# Statistics Challenge (Optional)

Use the `orders.csv` dataset in the same directory to complete this challenge.

**Background**:

There are exactly 100 sneaker shops on a sneaker retailing website, and each of these shops sells only one model of shoe. We want to do some analysis of the average order value (AOV). When we look at orders data over a 30 day window, we naively calculate an AOV of $3145.13. Given that we know these shops are selling sneakers, a relatively affordable item, something seems wrong with our analysis. 

**Questions**:

- What went wrong with this metric and our analysis? 

- Propose some new metrics that better represents the behavior of the stores' customers. Why are these metrics better?
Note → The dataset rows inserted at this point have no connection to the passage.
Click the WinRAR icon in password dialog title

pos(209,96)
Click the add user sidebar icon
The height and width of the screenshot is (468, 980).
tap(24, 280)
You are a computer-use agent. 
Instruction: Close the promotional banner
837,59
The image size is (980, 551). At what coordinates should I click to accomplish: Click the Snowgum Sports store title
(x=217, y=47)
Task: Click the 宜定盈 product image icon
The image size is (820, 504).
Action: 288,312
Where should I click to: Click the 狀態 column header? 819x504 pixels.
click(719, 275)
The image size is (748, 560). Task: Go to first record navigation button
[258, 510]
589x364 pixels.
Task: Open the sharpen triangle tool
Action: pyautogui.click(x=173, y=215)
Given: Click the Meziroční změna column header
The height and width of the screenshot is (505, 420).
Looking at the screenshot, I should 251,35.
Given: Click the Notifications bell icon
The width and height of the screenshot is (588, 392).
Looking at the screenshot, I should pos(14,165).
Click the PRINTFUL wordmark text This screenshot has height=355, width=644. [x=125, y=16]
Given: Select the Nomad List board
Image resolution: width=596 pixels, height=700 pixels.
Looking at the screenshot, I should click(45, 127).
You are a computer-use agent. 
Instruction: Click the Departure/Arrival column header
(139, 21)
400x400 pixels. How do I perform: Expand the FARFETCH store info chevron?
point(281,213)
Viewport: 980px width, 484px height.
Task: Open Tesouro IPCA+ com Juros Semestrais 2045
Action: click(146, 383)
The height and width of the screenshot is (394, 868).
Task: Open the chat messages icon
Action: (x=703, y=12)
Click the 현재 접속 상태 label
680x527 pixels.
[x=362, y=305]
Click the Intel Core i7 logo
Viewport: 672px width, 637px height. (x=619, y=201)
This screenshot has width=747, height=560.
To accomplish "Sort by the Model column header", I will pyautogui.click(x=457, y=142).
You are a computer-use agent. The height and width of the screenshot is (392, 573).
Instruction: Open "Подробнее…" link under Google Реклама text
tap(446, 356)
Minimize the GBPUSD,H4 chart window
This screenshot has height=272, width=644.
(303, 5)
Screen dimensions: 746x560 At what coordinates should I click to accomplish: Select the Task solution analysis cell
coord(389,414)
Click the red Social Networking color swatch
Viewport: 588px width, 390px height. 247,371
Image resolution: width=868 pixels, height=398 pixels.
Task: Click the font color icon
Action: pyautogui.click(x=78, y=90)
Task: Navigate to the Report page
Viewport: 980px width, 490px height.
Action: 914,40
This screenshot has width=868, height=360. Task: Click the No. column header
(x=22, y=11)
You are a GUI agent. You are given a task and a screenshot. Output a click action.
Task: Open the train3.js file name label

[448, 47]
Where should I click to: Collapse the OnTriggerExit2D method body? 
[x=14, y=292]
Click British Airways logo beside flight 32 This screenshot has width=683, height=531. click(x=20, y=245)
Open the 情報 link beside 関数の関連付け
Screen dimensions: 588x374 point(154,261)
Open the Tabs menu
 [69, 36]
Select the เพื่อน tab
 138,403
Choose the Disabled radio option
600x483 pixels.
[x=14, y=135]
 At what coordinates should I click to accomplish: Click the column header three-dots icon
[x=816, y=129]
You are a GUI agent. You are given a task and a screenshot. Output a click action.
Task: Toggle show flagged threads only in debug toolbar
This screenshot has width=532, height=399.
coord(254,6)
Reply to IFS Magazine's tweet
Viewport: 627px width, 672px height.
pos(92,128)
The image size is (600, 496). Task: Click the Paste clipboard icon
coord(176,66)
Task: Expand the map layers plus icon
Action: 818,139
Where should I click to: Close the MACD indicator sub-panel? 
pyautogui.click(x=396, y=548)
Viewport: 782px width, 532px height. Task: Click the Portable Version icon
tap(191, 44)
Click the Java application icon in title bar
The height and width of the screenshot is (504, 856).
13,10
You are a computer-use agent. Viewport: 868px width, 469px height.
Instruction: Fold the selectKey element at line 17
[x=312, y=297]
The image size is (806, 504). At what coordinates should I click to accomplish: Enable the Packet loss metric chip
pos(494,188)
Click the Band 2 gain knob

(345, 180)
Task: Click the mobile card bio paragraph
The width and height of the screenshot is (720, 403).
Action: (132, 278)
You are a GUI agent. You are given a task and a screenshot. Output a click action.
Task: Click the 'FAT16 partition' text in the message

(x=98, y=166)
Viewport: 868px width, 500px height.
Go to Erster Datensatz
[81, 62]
You can propose as many new metrics as you wish but quality heavily outweights quantity.

- Find the values of your new metrics.

- Report any other interesting findings.

Show all of your work in this notebook.

***notes***: 

First, I am confused on what the question is trying to address. What is a 30 day window? Is this a rolling average whenever the difference between created orders is 30 days? Is this for all stores or for each individual? 

Second, AOV should be grouped by the unique store and take the 30 day average or even monthly average since this is easier to interpret. These means should be conditional. 

Thirdly, is the word "naively" refering to "naive bayes estimator"? The AOV was calculated from conditional means again? I am unsure if naive bayes has a regressor model.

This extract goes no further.